Since Frank Omiyale was benched in the second half in the Panthers game for poor play, why was he given the starting ROT spot against the Lions? Why didn't he get pulled earlier in the game? Who in the coaching staff actually thinks he is a starter? Lovie Smith? Mike Tice? Mike Martz? Jack Piazza, Wheaton

    Omiyale started at right tackle in Detroit because the coaching staff believed it did not have a better option. I don't think anyone on the staff thinks of Omiyale as a starter. They think of him as a backup. But the person they think of as a starter, Gabe Carimi, is injured. The coaches could have started Lance Louis at tackle, but they were most concerned about the matchup between Ndamukong Suh and the right guard. Chris Spencer couldn't go because of a broken hand. So coaches came to the conclusion that Louis at guard and Omiyale at tackle was a less unappealing option than Edwin Williams at guard and Louis at tackle.
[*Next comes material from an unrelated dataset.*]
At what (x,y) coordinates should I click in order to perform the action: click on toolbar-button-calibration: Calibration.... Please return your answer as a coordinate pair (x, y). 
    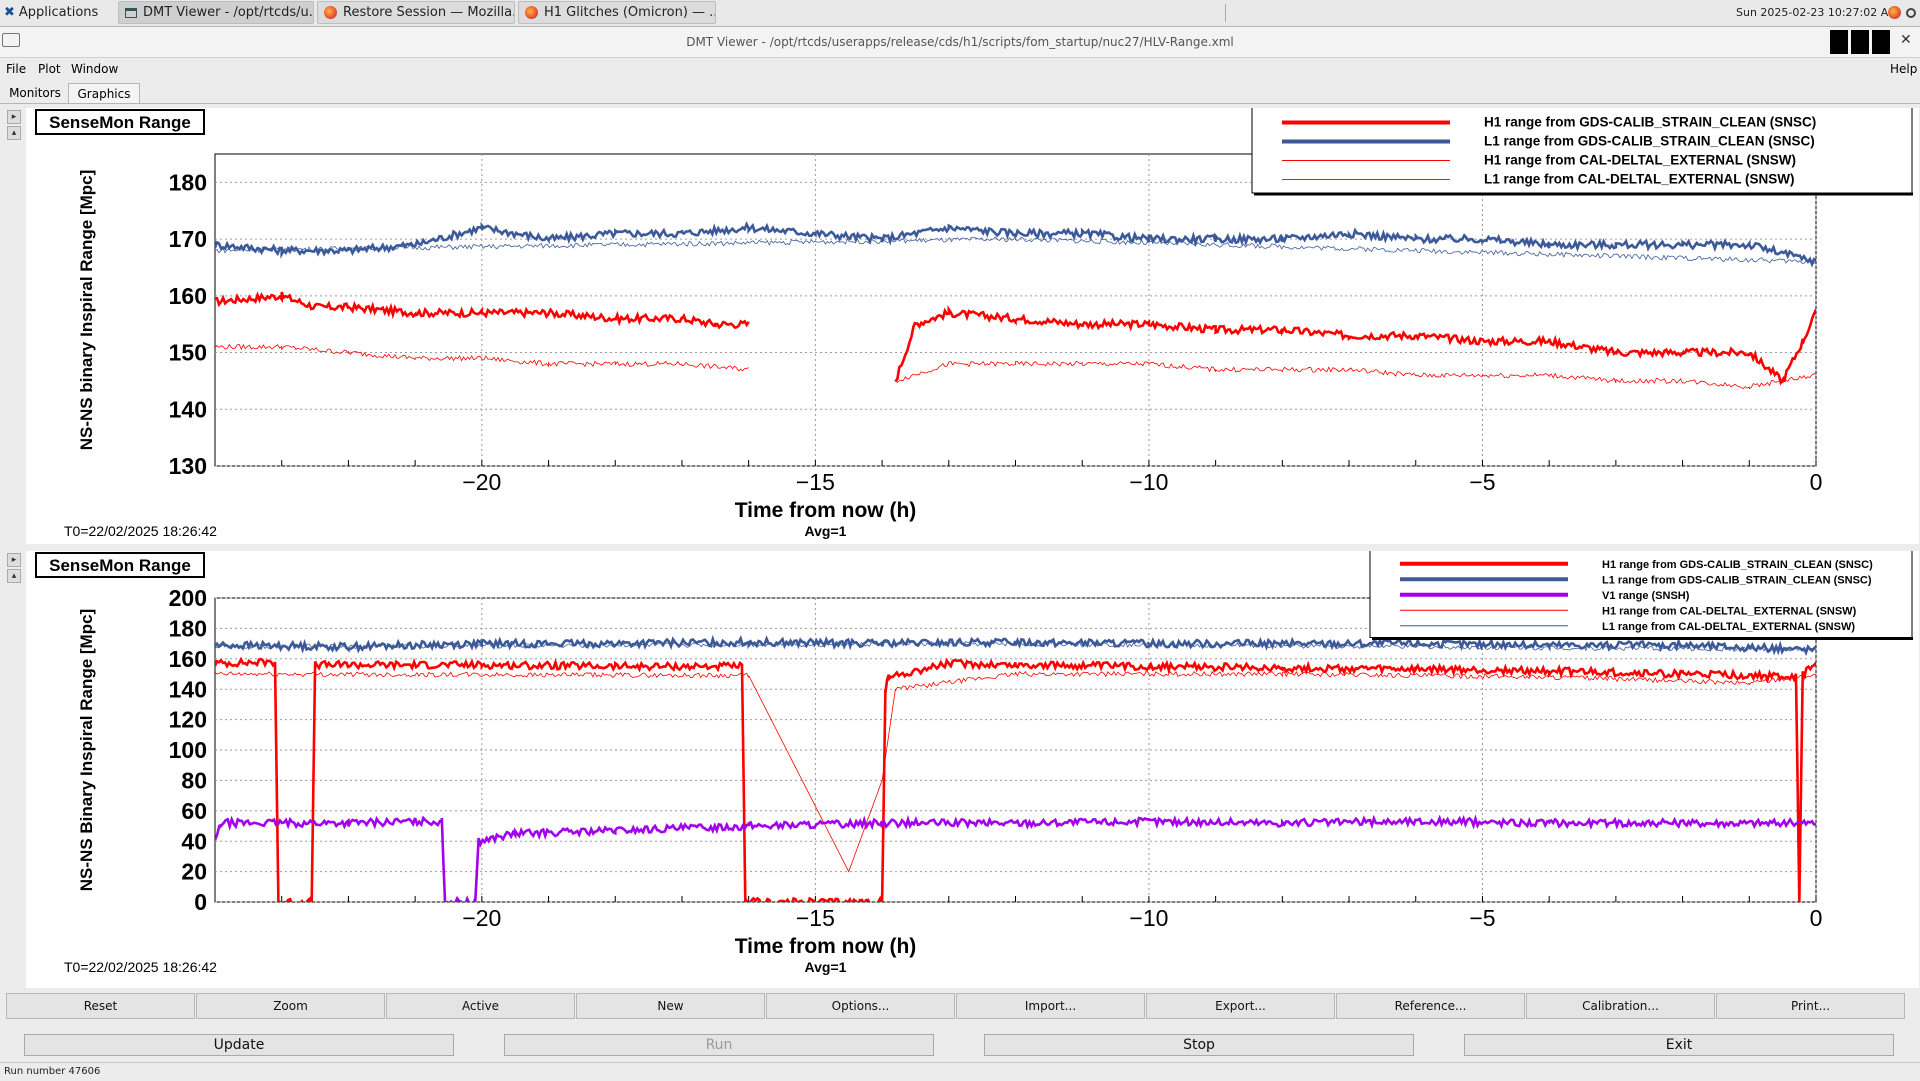
    Looking at the image, I should click on (1620, 1006).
    At what point do you figure that one or two cheap nfl jerseys good plays per game by Kellen Davis do not outweigh all of his penalties and missed blocks? Should the Bears have kept Desmond Clark instead? Paul Ryske

    Davis is a young, developing player who is not consistent. He does have a lot of potential, however. If the Bears want to discover all he can be, they are going to have to live through some mistakes. Right now, it's safe to say the Bears have not been as productive at the tight end position as they were a year ago, when the tight ends were Greg Olsen, Brandon Manulaleuna, Davis and Clark.

    I would appreciate reading your evaluation of the overall abilities of Matt Forte and Adrian Peterson. Specifically, how does Matt rate, comparatively, to AD, in blocking, receiving, open-field moves and speed and inside running and breaking tackles. One area he seems to have really improved upon is his breakaway speed and ability to not get caught from behind. Tim Flynn, Denver

    Forte is a more well-rounded player. He is probably better in pass protection. He definitely is better as a receiver, both as a route runner and catcher. They both can juke defenders in the open field, but Peterson is more capable of running over a defender. Peterson runs harder and he is a more explosive runner. He has more suddenness to him and he's stronger. He is the better runner between the tackles.

    Before this season there was an NFL analyst who argued there really wasn't much of a difference between Matt Forte and Adrian Peterson. Although I wasn't too convinced before the season began, Matt's brilliant play so far is gradually making me a believer. If you consider that Forte is a clearly superior receiver and also a better blocker than Peterson, and that their rushing yards and average are not too dissimilar, the argument sounds pretty logical to me. Who would you take right now? Hugh Dottley, Hammond, IN

    I would take Peterson. I think every general manager in the NFL would, too.

    Maybe it's just the old-fashioned, smash-mouth football fan in me, but I really believe that if teams brought back the fullback it would be the next offensive trend in football. When I was a kid growing up in the 70s there were lots of good fullbacks and remember when Roland Harper came just a few dozen yards away from joining Walter Payton as a 1,000 yard rusher from the same backfield in the same year. Do you ever envision this happening again? Or am I just an old-fashioned wishful thinker watching a pass happy league? Neil, Brownsburg, Ind.

    I think you are living in the past, Neil. I don't see a return of the fullback. The NFL is all about passing and scoring points. The fullback is a dying breed because teams want to put as many fast, explosive players on the field as possible. Offensive coordinators would rather use a wide receiver, or a pass catching tight end, than a fullback.